99% of Drone Companies Will Die & Why Anduril’s Products Aren’t an Ethics Debate | Matthew Steckman
Anduril President Matthew Steckman explains the $20B army contract, why 99% of drone companies will fail, and why offensive cyber was Anduril’s biggest missed opportunity.
- Anduril’s $20B contract is a credit card limit, not obligated spend — it removes procurement friction so the Army can buy faster without re-contracting each time.
- Anduril expects ~$2B revenue in 2026; Lockheed earns ~$100B annually — Anduril is still small in absolute terms.
- In small drones, there is effectively one program to win per category; investors must pick the monopoly or lose everything.
- Steckman says Anduril should have entered offensive cyber 7 years ago — it is now publicly emerging as a major NATO priority and Anduril is playing catch-up.

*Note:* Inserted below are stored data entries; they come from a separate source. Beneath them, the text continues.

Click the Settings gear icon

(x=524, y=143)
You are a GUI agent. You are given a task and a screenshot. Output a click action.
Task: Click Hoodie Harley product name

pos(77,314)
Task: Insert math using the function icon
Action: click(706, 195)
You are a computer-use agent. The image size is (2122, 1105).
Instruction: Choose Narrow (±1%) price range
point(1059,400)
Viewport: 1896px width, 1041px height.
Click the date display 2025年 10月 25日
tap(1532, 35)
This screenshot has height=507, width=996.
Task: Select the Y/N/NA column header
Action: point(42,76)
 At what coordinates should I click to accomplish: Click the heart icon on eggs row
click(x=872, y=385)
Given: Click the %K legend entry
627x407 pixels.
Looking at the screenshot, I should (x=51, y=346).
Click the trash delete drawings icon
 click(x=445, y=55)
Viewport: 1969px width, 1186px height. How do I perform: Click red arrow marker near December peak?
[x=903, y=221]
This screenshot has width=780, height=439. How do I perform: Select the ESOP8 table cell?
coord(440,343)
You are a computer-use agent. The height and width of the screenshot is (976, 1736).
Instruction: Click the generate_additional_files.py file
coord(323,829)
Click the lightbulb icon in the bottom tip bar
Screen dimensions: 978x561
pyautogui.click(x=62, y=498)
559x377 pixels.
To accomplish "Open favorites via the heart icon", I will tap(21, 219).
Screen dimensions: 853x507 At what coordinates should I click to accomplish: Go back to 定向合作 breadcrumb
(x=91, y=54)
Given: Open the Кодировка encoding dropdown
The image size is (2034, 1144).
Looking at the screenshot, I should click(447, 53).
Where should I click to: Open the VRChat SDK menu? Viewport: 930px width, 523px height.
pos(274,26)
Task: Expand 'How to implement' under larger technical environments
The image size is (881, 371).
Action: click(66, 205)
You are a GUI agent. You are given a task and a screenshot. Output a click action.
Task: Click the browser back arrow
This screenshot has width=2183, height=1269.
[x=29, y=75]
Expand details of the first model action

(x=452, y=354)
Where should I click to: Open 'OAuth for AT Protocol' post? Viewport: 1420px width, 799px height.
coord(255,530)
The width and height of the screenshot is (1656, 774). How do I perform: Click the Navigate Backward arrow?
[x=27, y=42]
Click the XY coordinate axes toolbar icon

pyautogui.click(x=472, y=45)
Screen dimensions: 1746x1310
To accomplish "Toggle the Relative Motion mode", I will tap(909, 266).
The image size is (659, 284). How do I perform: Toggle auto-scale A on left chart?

- Cruise missile airframes are built like bathtubs, using commodity contract manufacturers, giving Anduril elastic production capacity legacy primes cannot match.
- Anduril runs 40%+ gross margins across hardware and software; only ~5 of its 20 product lines are in rate production and cash-flow positive today.
- Going public is strategically necessary in defense: public company status confers an extra level of government trust that private companies cannot access.
- VC-backed defense companies are currently priced at multiples Anduril cannot justify for acquisitions — some reportedly at 100-200x forward revenue.